[Selected text Boundary: Start]
Apple is reportedly accelerating development on their new wearable: AI-powered smart glasses designed to compete directly with Meta’s Ray-Bans. According to Bloomberg, the Cupertino-based company is targeting a late 2026 launch and has begun preparing large-scale prototypes for production.

This new report clarifies and updates earlier information reported by our publication, which speculated that Apple would debut its smart glasses alongside custom chips based on Apple Watch architecture. At the time, sources suggested that chip production would begin in summer 2026. However, Bloomberg now confirms that Apple aims to start producing significant quantities of the smart glasses themselves — not just their components — by the end of 2025, signaling a more aggressive timeline than previously expected.
[Selected text Boundary: End]
[Data Boundary: Start]
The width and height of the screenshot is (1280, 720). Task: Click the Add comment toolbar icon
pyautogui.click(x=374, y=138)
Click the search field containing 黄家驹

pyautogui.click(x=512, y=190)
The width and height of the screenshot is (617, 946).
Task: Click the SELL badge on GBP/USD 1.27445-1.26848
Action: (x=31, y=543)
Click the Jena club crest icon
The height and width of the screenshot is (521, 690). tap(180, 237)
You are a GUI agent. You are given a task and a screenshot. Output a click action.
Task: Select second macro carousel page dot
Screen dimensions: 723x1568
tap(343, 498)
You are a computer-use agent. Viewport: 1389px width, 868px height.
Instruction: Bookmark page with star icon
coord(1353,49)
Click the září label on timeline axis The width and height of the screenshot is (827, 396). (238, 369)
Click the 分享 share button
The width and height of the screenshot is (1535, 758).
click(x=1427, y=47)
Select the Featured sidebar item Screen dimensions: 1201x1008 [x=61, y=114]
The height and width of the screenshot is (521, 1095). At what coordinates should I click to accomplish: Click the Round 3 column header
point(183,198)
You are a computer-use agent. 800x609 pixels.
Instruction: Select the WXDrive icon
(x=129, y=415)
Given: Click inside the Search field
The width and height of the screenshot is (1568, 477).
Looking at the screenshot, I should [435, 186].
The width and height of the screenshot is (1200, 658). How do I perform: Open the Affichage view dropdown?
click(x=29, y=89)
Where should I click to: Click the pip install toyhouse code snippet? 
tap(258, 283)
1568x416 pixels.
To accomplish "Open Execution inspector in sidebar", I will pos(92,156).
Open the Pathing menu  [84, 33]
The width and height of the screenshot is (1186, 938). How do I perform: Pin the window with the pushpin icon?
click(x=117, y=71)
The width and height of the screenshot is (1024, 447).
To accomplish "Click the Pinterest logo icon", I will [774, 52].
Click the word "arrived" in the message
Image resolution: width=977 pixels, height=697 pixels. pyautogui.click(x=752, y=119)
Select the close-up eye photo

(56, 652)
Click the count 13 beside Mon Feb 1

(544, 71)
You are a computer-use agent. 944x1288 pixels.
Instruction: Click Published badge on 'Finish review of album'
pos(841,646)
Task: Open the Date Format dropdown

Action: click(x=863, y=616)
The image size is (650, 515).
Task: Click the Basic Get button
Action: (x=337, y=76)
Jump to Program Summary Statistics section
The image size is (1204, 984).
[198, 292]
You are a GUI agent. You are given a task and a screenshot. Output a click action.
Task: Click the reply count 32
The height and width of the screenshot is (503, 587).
[Data Boundary: End]
▸ Exercise: Could you return the full passage about Apple's smart glasses, word for word and unchanged?

▸ Result:
Apple is reportedly accelerating development on their new wearable: AI-powered smart glasses designed to compete directly with Meta’s Ray-Bans. According to Bloomberg, the Cupertino-based company is targeting a late 2026 launch and has begun preparing large-scale prototypes for production.

This new report clarifies and updates earlier information reported by our publication, which speculated that Apple would debut its smart glasses alongside custom chips based on Apple Watch architecture. At the time, sources suggested that chip production would begin in summer 2026. However, Bloomberg now confirms that Apple aims to start producing significant quantities of the smart glasses themselves — not just their components — by the end of 2025, signaling a more aggressive timeline than previously expected.